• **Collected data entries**
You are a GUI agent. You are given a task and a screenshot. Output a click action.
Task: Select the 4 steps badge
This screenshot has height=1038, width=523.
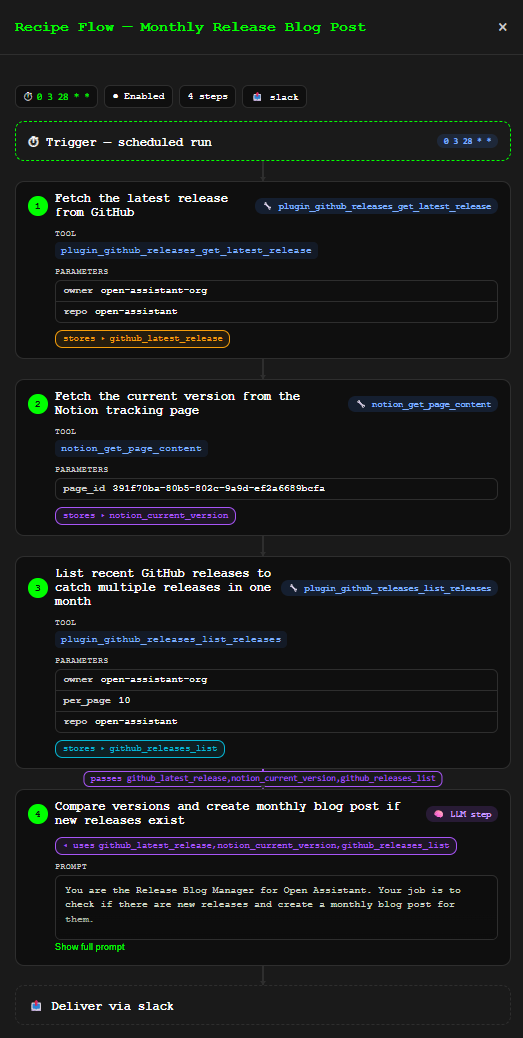[207, 97]
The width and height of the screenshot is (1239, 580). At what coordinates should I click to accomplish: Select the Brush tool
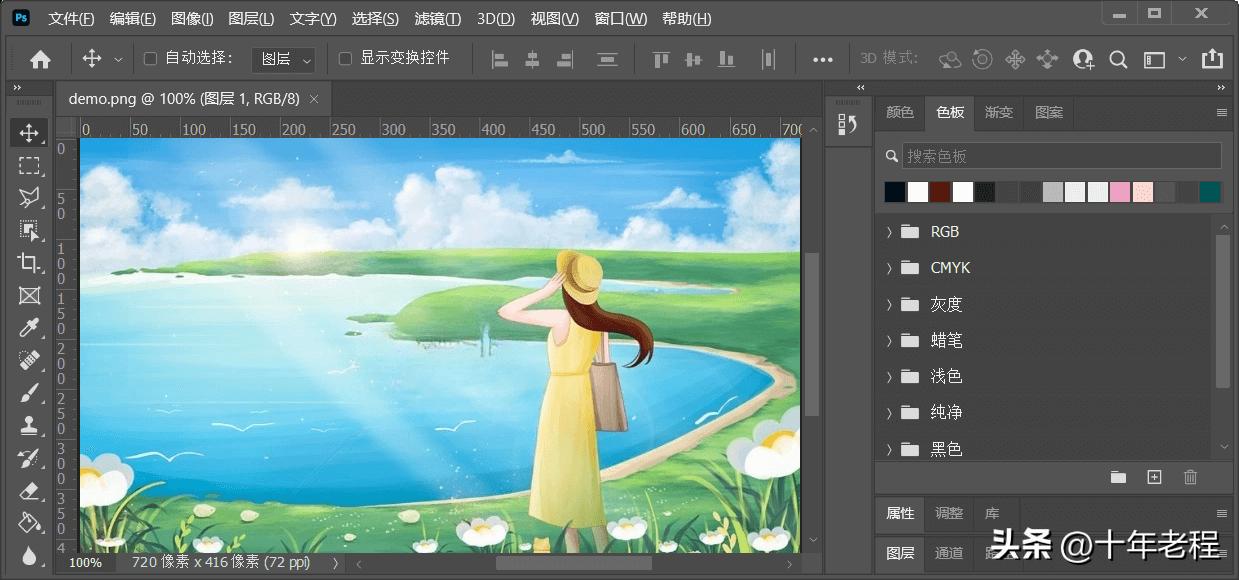(29, 393)
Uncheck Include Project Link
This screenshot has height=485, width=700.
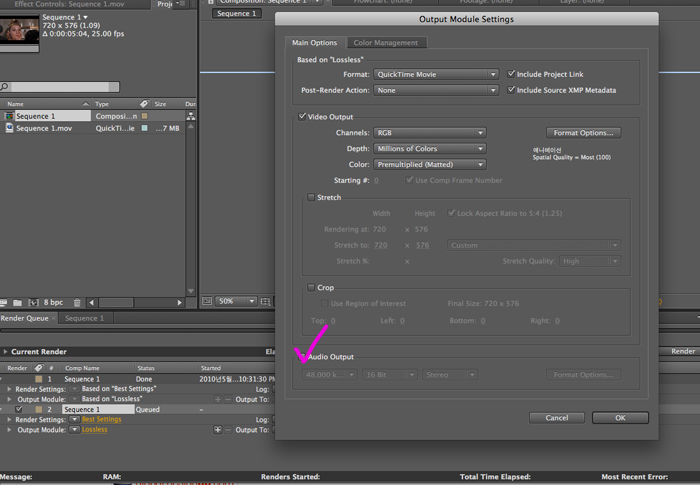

• **Work request**
Retype the records above exactly, starting at the line that contains "This screenshot has height=1038, width=523." and going through the last line, and leave out any pictures.

• **Output of the task**
This screenshot has height=1038, width=523.
[207, 97]
The width and height of the screenshot is (1239, 580). At what coordinates should I click to accomplish: Select the Brush tool
(29, 393)
Uncheck Include Project Link
This screenshot has height=485, width=700.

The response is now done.